出版社と結ぶ出版契約書に、条項として必ず盛り込まれている、重要な項目です。

具体的には、翻訳、ダイジェスト、演劇・映画・ドラマ等、他のコンテンツの原作になること、テレビやラジオなどの放送・録音・録画に使われることです。

身近な例では、コミックや小説がテレビドラマや映画、アニメの原作になっていますよね。
もう珍しい話ではなく、書店さんでも常に「原作本」コーナーができているほどです。

ビジネス書や実用書でも、映画やドラマの原作になるケースは増えています。

240万部以上の大ベストセラー『嫌われる勇気』はフジテレビ系でドラマになっています。
「もしドラ」の愛称で親しまれた『もし高校野球の女子マネージャーがドラッカーの「マネジメント」を読んだら』は漫画、アニメ、映画化。
「ビリギャル」こと『学年ビリのギャルが1年で偏差値を40上げて慶應大学に現役合格した話』も映画になりましたよね。

全て、大ベストセラーになった書籍の「二次利用」です。

二次利用の場合、原作料が支払われますが、書籍自体の売上げに比べたら微々たるものです。
出版社が二次利用で狙うのは、これまでとは違う読者層の開拓、それによる書籍自体の売上げ増、そして映像のネット配信やDVD発売による版権使用料です。
当然、著者にも印税や版権使用料として還元されます。

コミックやラノベの場合は、初めから映像化が決定しており、それを前提で収益プランを考えていることがあります。

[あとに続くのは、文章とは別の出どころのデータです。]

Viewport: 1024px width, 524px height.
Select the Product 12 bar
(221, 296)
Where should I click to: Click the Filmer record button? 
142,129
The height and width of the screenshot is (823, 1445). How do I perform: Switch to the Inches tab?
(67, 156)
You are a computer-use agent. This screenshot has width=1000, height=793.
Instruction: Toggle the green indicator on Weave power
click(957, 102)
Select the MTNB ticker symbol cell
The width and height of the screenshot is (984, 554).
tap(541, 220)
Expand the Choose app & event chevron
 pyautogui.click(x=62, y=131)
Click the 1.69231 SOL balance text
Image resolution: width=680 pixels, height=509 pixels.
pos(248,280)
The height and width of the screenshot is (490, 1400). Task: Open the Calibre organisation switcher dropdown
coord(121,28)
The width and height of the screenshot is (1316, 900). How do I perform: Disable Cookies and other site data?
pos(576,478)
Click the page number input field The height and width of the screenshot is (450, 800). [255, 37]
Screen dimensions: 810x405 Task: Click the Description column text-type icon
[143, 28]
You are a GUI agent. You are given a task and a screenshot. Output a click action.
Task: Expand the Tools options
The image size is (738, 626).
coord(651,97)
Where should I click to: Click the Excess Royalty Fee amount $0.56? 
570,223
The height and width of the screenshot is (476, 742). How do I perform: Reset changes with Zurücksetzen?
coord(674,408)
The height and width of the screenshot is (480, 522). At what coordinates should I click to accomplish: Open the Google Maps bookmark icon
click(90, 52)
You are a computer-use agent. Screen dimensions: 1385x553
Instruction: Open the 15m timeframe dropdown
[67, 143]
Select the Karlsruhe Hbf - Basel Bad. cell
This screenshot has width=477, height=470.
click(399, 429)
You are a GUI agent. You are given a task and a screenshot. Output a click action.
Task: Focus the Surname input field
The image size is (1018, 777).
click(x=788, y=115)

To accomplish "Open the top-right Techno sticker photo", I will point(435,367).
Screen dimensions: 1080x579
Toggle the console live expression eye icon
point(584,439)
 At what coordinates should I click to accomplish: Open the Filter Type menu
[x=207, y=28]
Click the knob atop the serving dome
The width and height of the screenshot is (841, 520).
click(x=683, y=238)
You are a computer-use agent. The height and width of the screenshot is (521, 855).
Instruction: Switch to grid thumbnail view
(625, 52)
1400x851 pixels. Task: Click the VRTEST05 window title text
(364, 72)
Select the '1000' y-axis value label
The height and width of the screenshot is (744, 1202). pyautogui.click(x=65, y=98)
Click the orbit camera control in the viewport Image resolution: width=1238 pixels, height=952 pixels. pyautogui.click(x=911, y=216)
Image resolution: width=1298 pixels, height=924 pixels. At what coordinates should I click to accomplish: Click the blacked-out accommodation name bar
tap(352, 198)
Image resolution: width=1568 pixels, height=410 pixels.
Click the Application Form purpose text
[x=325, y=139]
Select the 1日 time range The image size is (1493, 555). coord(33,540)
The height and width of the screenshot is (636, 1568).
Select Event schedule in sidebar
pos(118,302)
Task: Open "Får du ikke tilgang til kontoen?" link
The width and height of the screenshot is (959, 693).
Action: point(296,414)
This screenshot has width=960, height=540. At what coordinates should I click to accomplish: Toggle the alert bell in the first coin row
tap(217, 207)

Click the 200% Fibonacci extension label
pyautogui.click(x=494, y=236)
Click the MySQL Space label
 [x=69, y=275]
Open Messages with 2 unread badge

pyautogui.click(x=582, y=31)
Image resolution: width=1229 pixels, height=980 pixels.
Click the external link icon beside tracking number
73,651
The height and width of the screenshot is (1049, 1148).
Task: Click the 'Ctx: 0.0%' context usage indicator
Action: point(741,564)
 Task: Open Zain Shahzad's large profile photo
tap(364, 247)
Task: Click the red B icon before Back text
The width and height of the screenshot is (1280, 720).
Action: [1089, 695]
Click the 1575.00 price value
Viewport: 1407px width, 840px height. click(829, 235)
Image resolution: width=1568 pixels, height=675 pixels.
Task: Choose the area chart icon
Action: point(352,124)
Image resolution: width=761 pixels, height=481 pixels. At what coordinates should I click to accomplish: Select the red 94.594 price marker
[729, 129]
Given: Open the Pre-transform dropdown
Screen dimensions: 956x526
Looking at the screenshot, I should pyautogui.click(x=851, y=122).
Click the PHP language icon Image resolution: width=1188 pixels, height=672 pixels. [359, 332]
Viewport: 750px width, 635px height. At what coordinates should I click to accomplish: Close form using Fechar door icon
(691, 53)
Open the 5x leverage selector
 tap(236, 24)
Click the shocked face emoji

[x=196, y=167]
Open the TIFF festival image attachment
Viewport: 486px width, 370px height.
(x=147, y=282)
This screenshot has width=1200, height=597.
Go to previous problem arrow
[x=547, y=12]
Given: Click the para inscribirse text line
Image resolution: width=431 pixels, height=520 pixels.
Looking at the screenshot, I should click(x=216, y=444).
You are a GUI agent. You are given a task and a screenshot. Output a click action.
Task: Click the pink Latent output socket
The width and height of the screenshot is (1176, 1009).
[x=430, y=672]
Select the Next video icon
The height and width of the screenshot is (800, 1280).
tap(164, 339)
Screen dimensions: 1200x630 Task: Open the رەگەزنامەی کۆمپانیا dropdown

多くの場合、二次利用に関しては出版社を代理人にする契約が結ばれます。
あなたの代わりに担当編集者が窓口になるケースがほとんどですが、
出版社によっては専門部署があったりしますので、そこに委任することになります。
彼らは決して著者に不利になるような契約はしませんので、安心してください。

アニメや映画が制作される場合、ほとんどのケースで製作委員会が組まれ、
出版社が出資するケースも多々あります。

権利関係も細かく複雑になりますので、著者が関わると大変な思いをします。
出版社にお任せしたほうが余計な労力を払わないで済みます。

私も以前いた出版社で、コミックのアニメ化、小説の映画化に携わりました。
製作委員会の中で他社との条件交渉をしたり、事業計画書を作ったりしました。
なかでもコミックはアニメ化によって、コミックスが多くの売上げを上げたことがあります。

ビジネス書の映像化のハードルは高いですが、事情を知っておくことは損ではありません。
次回は翻訳や音声コンテンツの件をお話します。
ではでは!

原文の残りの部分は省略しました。